=== WHAT NEEDS TO BE DONE ===
Only the number is wanted: how many lines of the data contain "axis"?

=== RECORD EXTRACTS ===
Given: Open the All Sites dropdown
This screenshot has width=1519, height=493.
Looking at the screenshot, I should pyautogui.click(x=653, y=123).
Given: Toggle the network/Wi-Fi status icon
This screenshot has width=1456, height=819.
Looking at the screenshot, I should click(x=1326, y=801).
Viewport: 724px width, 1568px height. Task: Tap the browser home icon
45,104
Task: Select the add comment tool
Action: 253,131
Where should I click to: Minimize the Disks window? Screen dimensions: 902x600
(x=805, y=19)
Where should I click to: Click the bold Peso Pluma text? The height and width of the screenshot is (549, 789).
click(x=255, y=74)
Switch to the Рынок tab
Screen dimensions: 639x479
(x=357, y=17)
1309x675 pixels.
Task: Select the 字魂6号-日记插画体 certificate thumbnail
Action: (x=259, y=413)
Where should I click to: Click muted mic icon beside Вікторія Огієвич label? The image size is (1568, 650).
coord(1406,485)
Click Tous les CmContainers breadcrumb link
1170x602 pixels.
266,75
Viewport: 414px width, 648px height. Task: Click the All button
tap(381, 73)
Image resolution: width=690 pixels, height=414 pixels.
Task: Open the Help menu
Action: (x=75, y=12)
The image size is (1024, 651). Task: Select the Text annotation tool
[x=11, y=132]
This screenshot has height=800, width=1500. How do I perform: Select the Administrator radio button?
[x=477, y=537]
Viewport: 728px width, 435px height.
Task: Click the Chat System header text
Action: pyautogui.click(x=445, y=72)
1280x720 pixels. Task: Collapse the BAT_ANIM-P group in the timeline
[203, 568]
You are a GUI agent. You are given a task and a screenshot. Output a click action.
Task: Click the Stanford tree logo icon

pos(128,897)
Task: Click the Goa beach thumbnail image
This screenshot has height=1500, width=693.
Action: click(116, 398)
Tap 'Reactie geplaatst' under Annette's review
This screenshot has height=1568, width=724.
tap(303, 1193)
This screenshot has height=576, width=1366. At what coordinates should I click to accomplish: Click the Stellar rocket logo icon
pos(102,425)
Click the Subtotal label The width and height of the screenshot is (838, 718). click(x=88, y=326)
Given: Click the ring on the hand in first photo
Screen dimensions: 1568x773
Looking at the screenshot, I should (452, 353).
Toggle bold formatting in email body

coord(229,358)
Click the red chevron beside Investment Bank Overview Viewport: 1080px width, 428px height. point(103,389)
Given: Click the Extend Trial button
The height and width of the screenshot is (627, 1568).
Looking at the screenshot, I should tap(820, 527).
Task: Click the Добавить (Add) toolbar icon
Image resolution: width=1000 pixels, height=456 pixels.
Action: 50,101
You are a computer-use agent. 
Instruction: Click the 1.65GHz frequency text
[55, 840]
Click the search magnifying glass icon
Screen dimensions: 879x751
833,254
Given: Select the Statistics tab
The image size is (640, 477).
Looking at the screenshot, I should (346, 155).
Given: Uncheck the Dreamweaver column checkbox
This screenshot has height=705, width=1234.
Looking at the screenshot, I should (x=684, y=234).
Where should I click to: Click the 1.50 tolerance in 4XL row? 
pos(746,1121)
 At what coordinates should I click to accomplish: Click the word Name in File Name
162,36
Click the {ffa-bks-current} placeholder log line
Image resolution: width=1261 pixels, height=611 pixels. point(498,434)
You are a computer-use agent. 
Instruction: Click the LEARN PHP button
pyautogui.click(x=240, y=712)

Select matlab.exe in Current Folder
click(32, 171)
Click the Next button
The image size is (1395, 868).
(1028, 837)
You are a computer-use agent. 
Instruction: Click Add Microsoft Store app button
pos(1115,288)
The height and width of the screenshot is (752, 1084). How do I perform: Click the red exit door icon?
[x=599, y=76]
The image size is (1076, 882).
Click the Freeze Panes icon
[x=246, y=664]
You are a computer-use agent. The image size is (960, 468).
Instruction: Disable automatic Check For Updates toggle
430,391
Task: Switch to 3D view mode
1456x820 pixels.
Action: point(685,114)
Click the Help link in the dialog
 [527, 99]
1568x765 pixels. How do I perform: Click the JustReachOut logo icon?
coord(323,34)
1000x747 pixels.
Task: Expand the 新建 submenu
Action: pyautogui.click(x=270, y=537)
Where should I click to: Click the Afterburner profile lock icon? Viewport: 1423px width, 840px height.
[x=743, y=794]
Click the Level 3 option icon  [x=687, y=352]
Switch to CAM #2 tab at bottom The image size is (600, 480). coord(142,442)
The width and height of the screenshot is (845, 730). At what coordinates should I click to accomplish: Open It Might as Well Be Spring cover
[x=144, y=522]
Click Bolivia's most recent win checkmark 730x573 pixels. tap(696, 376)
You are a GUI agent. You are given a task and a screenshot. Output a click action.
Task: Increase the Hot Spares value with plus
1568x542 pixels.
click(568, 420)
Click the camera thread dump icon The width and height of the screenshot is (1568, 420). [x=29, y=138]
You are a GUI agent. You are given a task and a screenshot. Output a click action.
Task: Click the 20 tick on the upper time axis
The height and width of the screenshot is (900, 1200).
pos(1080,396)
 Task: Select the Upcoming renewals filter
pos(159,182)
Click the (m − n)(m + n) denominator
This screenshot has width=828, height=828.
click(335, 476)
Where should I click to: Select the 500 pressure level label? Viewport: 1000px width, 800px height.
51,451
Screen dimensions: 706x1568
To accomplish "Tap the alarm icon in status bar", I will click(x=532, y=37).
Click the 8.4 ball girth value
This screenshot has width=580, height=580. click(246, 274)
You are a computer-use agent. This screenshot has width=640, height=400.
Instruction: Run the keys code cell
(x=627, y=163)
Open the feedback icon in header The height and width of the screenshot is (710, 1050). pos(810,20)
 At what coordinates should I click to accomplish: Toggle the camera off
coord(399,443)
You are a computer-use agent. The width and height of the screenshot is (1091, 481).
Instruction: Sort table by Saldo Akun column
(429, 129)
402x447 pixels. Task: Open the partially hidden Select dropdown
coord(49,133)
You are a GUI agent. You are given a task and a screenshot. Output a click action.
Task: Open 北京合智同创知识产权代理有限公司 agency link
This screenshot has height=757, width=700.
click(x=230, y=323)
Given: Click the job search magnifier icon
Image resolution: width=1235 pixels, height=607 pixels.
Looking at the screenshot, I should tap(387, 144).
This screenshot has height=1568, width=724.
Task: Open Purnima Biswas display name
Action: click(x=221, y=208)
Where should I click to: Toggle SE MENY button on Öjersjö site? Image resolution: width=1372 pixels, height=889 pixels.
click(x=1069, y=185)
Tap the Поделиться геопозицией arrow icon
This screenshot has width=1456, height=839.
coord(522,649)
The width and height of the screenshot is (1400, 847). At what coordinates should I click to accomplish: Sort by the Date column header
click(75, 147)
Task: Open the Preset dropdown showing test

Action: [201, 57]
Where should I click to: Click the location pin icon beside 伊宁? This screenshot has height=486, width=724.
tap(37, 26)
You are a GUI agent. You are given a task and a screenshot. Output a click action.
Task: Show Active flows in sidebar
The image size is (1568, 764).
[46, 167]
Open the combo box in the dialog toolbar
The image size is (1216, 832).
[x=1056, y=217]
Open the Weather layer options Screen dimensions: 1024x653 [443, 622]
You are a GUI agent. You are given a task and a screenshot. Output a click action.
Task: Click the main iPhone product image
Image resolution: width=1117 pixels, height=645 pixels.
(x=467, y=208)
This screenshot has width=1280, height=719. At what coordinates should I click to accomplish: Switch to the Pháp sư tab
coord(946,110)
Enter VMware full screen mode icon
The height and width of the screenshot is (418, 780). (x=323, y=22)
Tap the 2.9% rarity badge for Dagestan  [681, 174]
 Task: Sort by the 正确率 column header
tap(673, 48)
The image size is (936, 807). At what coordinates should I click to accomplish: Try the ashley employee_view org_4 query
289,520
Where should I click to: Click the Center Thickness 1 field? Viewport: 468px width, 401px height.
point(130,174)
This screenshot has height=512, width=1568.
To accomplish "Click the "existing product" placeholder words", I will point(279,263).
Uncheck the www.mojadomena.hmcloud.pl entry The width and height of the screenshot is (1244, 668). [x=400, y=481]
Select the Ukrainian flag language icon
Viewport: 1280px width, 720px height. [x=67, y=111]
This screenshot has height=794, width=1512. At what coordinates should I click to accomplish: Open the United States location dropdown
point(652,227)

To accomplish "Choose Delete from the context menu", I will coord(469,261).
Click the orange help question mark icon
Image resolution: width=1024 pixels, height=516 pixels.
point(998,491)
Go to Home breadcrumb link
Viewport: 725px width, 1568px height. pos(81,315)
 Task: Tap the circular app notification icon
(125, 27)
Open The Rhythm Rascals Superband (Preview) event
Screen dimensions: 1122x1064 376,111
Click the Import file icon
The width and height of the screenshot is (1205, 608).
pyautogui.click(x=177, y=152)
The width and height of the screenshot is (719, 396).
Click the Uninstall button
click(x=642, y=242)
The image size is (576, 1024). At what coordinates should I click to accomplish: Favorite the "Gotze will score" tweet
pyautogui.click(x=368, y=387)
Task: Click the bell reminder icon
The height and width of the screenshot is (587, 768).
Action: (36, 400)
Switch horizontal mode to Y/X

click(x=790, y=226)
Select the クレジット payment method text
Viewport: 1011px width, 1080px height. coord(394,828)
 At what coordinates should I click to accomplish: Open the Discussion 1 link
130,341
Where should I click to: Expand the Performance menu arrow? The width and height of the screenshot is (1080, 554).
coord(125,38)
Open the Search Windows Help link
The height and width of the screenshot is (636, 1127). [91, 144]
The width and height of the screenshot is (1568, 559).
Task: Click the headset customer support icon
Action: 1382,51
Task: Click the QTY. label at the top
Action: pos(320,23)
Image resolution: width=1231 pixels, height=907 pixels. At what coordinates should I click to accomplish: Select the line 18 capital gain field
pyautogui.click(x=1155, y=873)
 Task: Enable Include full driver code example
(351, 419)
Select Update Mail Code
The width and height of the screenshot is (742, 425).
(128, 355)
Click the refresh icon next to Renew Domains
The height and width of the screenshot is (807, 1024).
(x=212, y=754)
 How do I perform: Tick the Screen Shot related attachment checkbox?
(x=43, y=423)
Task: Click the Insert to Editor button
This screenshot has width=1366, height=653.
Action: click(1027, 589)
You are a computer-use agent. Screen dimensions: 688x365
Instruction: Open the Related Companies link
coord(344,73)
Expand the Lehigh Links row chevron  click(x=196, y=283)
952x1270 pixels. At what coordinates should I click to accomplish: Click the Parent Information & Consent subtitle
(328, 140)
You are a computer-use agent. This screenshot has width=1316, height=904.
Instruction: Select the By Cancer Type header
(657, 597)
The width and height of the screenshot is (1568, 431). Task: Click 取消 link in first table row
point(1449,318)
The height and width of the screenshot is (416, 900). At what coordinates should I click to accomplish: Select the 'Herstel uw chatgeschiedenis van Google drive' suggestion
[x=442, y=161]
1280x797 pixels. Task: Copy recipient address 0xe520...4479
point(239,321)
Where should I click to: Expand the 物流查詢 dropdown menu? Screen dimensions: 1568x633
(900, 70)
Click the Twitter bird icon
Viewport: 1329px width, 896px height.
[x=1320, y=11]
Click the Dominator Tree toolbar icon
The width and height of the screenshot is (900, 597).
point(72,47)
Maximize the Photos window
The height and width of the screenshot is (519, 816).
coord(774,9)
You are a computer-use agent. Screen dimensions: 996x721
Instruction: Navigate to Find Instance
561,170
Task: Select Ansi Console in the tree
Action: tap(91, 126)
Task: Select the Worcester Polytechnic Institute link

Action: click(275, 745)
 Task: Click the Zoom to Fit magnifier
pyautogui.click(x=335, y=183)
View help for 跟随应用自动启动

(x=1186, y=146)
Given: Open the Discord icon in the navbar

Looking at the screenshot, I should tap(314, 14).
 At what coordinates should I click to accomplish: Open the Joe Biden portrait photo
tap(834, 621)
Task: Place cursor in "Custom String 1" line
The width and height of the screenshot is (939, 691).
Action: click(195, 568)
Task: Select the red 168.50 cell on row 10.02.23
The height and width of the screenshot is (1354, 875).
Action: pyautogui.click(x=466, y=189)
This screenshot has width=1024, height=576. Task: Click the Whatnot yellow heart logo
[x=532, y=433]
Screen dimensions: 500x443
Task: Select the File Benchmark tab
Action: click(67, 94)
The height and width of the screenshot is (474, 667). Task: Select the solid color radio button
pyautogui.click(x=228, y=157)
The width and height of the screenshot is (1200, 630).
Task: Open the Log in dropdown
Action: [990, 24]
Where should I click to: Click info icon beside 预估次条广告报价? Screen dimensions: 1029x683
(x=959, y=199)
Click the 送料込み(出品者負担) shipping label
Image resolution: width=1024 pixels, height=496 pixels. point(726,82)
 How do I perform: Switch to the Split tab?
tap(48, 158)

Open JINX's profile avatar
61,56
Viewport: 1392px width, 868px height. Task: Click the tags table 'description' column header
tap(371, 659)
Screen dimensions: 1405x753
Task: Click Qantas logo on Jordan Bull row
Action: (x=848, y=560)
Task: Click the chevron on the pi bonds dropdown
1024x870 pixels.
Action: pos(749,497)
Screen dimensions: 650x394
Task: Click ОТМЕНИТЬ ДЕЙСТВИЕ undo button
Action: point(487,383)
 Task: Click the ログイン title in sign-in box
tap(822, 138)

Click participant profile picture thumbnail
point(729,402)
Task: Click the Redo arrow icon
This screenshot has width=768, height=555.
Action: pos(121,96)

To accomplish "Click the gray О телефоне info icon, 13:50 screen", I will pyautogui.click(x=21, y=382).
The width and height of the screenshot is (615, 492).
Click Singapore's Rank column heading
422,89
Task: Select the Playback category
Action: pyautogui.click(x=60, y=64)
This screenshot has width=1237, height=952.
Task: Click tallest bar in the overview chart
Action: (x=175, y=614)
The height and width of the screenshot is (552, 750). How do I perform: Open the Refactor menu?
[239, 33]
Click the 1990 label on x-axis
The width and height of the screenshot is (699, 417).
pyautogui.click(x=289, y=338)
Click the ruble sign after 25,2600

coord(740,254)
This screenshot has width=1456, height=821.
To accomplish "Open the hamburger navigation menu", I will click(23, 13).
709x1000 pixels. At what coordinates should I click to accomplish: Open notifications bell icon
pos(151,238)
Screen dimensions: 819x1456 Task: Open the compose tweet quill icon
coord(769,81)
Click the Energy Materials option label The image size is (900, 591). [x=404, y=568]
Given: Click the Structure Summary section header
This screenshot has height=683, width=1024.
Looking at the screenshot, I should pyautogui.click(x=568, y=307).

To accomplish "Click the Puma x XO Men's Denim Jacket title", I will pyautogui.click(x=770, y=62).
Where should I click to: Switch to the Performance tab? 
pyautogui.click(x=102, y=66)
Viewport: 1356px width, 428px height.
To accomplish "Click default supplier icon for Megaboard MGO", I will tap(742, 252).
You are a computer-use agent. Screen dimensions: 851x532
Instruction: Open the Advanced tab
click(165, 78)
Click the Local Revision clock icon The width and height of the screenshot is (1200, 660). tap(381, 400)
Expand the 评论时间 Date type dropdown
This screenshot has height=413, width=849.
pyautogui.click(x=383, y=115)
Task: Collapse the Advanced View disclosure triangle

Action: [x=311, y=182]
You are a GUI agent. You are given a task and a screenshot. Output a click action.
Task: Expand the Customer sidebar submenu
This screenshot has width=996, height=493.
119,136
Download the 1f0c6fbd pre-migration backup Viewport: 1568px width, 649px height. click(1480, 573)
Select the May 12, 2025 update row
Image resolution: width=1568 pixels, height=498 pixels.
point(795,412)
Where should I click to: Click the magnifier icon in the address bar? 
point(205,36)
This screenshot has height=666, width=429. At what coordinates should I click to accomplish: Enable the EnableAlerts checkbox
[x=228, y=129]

=== TASK ANSWER ===
2